Батюшка, как Вы считаете, кто повлиял на то, что Вы приняли священный сан?

Я думаю, что схиархимандрит Косма. Это его заслуга, только его. Его беседы, его молитвы.

Вот что интересно. Перед тем, как ему отойти ко Господу, за сутки до этого я прихожу на работу, разложил инструменты, надел передник, сел за рабочий стол. Только приступаю к работе, вселяется в меня смертельная тоска и скорбь невыносимая. Невыносимая! Я думаю: «Ну что такое? Что со мной делается?» Сказать кому-то боюсь, потому что меня бы сразу в психиатрическую больницу отправили. Я походил по цеху, цех большой, где мы занимались раскроем кожи, подшивали, там же делали заготовки, сапожники работали. Подошёл я к окну, открыл окно, чтобы подышать свежим воздухом, может, лучше будет — не помогает. Даже потом вышел на фабричный двор, прогуливался – ничего мне не помогает. Что делать? Вернулся обратно. Это продолжалось около полутора часов, а затем будто кто-то вынул её из меня. Ничего не осталось, всё прошло. Я удивился. Что такое? Не понятно.
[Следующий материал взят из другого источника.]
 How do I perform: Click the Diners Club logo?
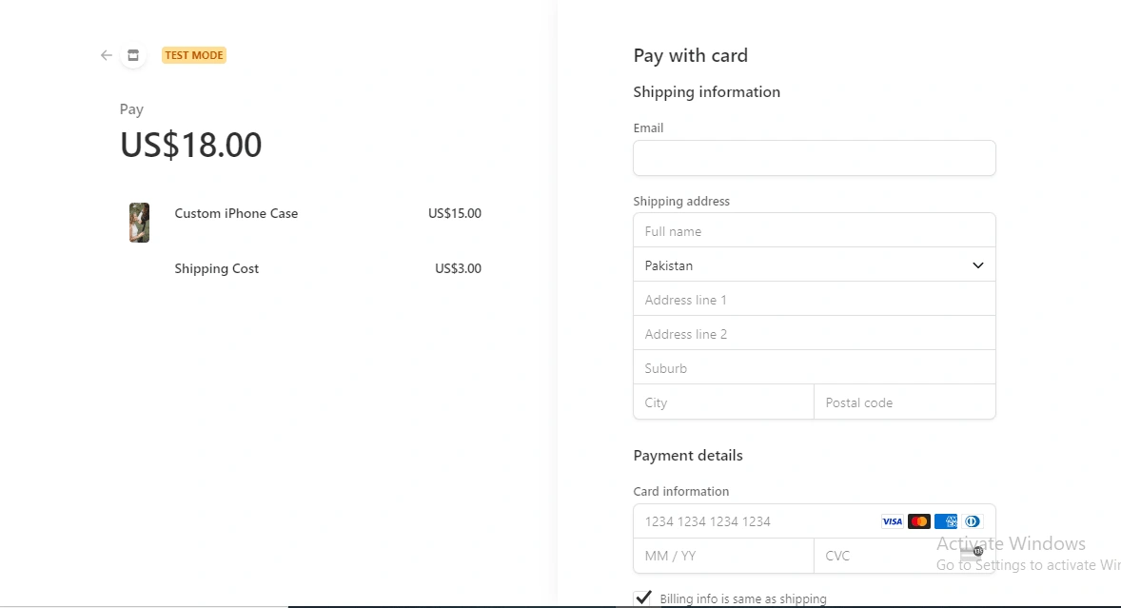[x=972, y=521]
На следующий день прихожу на работу – опять вселяется в меня смертельная тоска и скорбь. Опять меня мучает. Столько же времени прошло – раз! Исчезло. Как будто ничего не было. Пришёл я домой, по телефону звонок. Звонит вдова, которая познакомила меня со схиархимандритом Космой, и говорит: «Николай, срочно езжай в пустыньку. Батюшка отошёл ко Господу». Это как раз было перед выходным, и я сразу поехал. И в первый раз я читал Евангелие перед своим любимым старцем. В слезах еле-еле прочитал одну главу и передал монашкам. На следующий день его хоронили. Гроб его стоял уже во дворе, и очень много народу было, большая очередь. Когда я подошёл поцеловал его руку, у меня на губах осталось бархатное тепло. Мне так приятно было! Это тепло я ощущал целую неделю. Вот это осталось у меня в памяти на всю жизнь. Я уверен, что это его заслуга, что я стал священником.
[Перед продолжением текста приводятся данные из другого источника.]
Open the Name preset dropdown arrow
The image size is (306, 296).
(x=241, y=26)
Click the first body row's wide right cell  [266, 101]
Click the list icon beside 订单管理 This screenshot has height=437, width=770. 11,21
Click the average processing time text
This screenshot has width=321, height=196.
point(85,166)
А были ли другие старцы в Вашей жизни?

На первом месте для меня был схиархимандрит Косма. Было у меня желание, тяга, хотелось мне попасть к архимандриту Серафиму (Тяпочкнину). И вот однажды выезжает из монастыря митрополит Леонид Рижский и Латвийский, и я у него прошу благословения к старцу поехать. Он даёт мне открытку с изображением моря и говорит: «Вот с этой открыткой и поезжай к нему». И я поехал. Представился ему, сказал, что я с благословения митрополита Леонида, а он был в то время духовником митрополита. Он меня позвал в алтарь и там меня исповедовал. И во время исповеди мне жаром обдало всю спину. Как будто спина у меня горела. Никогда я такого не чувствовал. Вот ведь какая милость Божия! Потом я спросил его: «Когда мне ещё можно к Вам прийти?» Он ответил: «Только в сане». Так я больше и не посетил его.
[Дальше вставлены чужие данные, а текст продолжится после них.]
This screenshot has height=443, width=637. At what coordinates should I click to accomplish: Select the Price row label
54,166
Надо признать, что по молитвам схиархимандрита Космы и архимандрита Серафима (Тяпочкина) я стал священником.


[1] митрополит Исидор (Кириченко), (1941 – 2020).

[2] скит Рижского Свято-Троице-Сергиева женского монастыря

[3] схиархимандрит Косма (Смирнов), (1885–1968).

[4] митрополит Леонид (Поляков), (1913-1990).